Collected data
------------------------------

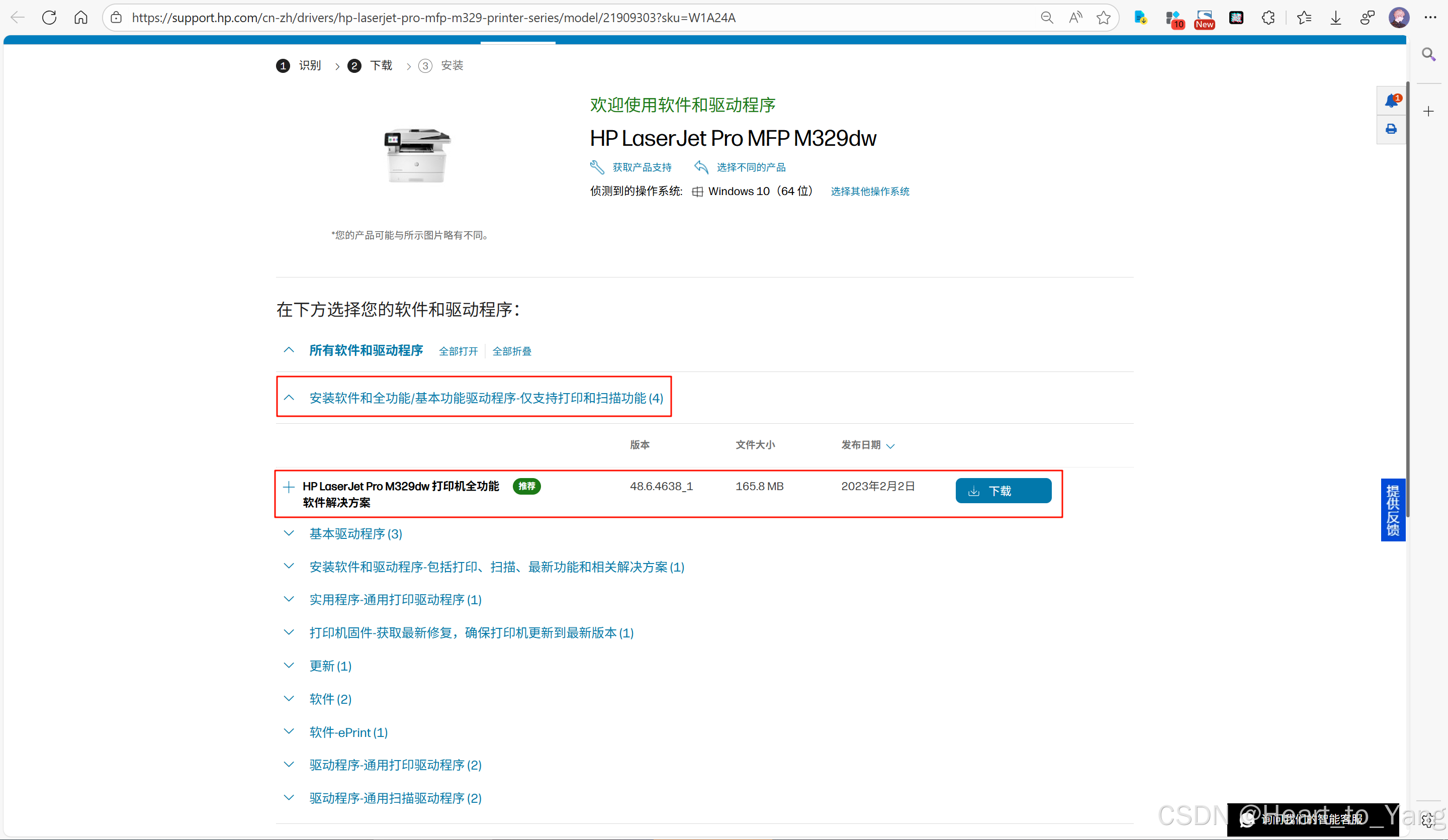This screenshot has height=840, width=1448.
Task: Click the favorites star in address bar
Action: pos(1103,18)
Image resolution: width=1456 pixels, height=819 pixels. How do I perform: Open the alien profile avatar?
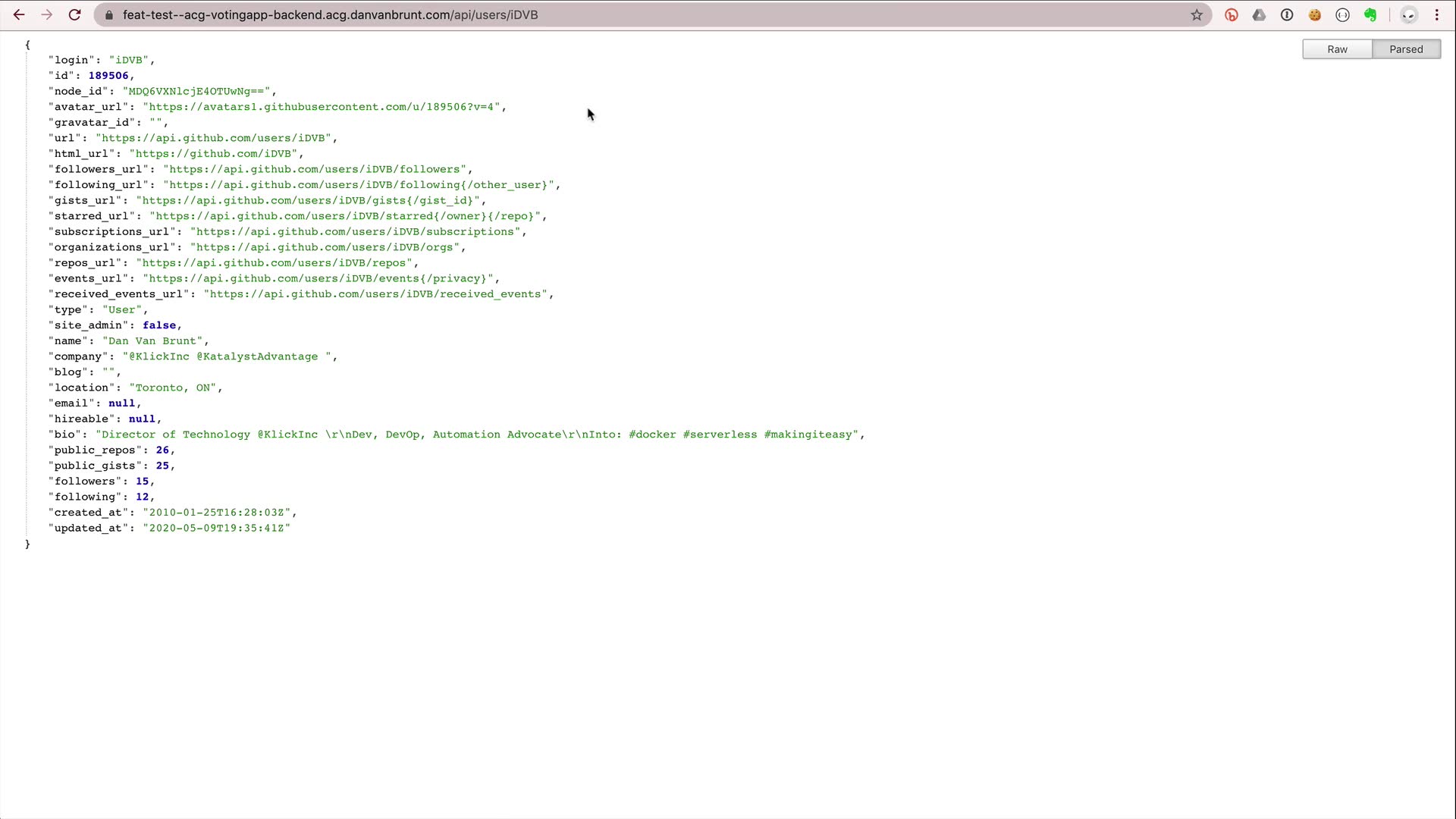[1409, 14]
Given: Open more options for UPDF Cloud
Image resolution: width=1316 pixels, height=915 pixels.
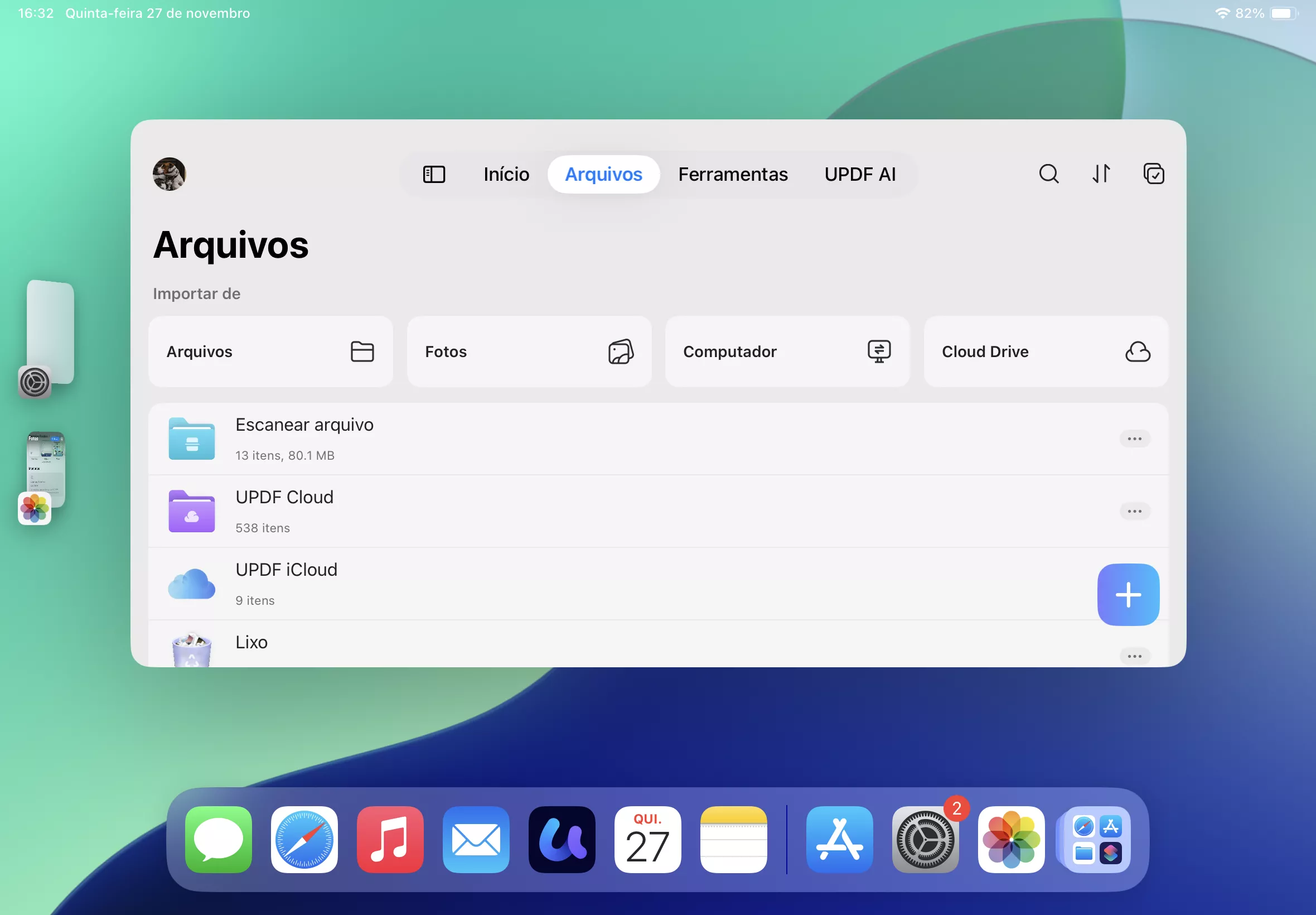Looking at the screenshot, I should pos(1134,512).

------------------------------

(Exercise directions) An acceptable answer holds exactly the lines from the one with "Given: Open more options for UPDF Cloud" through the end of the entries above, both ends kept, and no pictures at all.

(Exercise solution)
Given: Open more options for UPDF Cloud
Image resolution: width=1316 pixels, height=915 pixels.
Looking at the screenshot, I should pos(1134,512).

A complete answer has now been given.